A introdução do glutaraldeído veio a preencher a necessidade, na assistência a saúde, de prover um método de desinfecção / esterilização a baixa temperatura, que possibilitasse boa operacionalização com custos toleráveis. Evidentemente, no momento da introdução deste princípio ativo no mercado poucas eram as opções de fabricantes e sua aquisição era considerada de alto custo. Entretanto, o seu tempo de ação (principalmente para o uso como desinfetante de alto nível, em 30 minutos), sua facilidade operacional (requer somente ativação e não diluição), bem como o dano mínimo aos equipamentos delicados (especialmente os endoscópios), foram determinantes para a utilização em ampla escala deste germicida.

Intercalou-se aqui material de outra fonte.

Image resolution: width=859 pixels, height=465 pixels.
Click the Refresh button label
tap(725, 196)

O formaldeído foi praticamente abandonado, ficando restrito apenas para esterilização de capilares de hemodiálise.
Com a ampliação do mercado, em um primeiro momento houve grandes diferenças qualitativas entre os produtos disponíveis no Brasil, sendo que soluções de alta qualidade restringiam-se a dois ou três fabricantes. Entretanto, com a evolução deste segmento produtivo no Brasil, o mercado foi invadido por formulações de maior competitividade, com poucas variações qualitativas entre si, tornando os preços cada vez mais acessíveis e potencializando a amplificação de uso deste princípio ativo, muitas vezes indiscriminadamente. Esta disseminação da utilização do glutaraldeído como esterilizante ou desinfetante de alto nível não ocorreu apenas no Brasil, sendo que este princípio ativo é o mais utilizado em quase todo o mundo na atualidade. Paulatinamente, começaram a surgir na literatura relatos de fixação e impregnação de matéria orgânica pelo glutaraldeído, com dificuldade de remoção da sujidade, favorecendo o risco potencial de infecção. Apesar da introdução, com sucesso, de germicidas alternativos, em função de sua boa relação custo-benefício, o glutaraldeído manteve-se na liderança.

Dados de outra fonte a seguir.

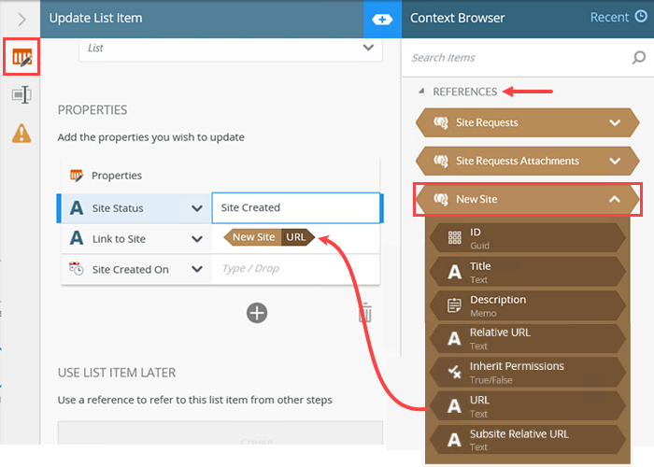Expand Site Requests Attachments reference
The image size is (654, 467).
[615, 161]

Enquanto isto, gradativamente, o formaldeído foi sendo substituído pelo ácido peracético para desinfecção de capilares de hemodiálise e, mesmo que em ritmo mais lento, esta nova classe de germicidas penetrou na assistência a saúde no Brasil. Pode-se supor que o segmento da terapia renal substitutiva aceitou mais prontamente o ácido peracético por diversos motivos: a) o fato de assistir a pacientes com histórico reconhecido de eventos adversos relacionados a assistência a saúde torna este segmento mais sensível a introdução de germicidas menos tóxicos; b) o formaldeído, muito mais tóxico do que o glutaraldeído, possui tempo de ação prolongado e requer controle rigoroso de residual, c) os capilares de hemodiálise, embora sejam produtos frágeis, por sua composição, não sofrem corrosão metálica.

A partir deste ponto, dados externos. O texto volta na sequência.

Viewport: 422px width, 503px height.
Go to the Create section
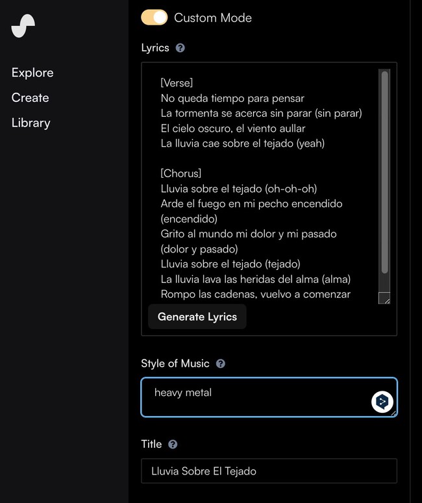point(30,97)
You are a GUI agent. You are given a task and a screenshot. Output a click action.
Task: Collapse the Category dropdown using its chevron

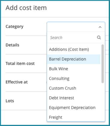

Mormente o mercado nacional tenha começado a se aquecer já no início da década de 1990, com alternativas para o uso de glutaraldeído não somente com as formulações a base de ácido peracético, mas com a introdução do plasma de peróxido de hidrogênio, contudo as dificuldades econômicas impediram uma maior penetração destes métodos. O ácido peracético passou a apresentar-se com formulações bastante diversificadas entre os distintos fabricantes, o que não permite uma generalização quanto aos seus resultados finais, no que se refere à compatibilidade com os instrumentos. Ocorreu também, a introdução no mercado nacional, de autoclaves de vapor de formaldeído a baixa temperatura, método este indicado para artigos termo-sensíveis como uma alternativa para o óxido de etileno. Entretanto, devido ao seu tempo de processamento, não se mostrou viável para o processamento de itens que requerem um rápido giro, como por exemplo, os endoscópios. Mais recentemente surgiram também o ortoftalaldeído e a água ácida, esta última indicada no Brasil apenas para o processamento de endoscópios digestivos.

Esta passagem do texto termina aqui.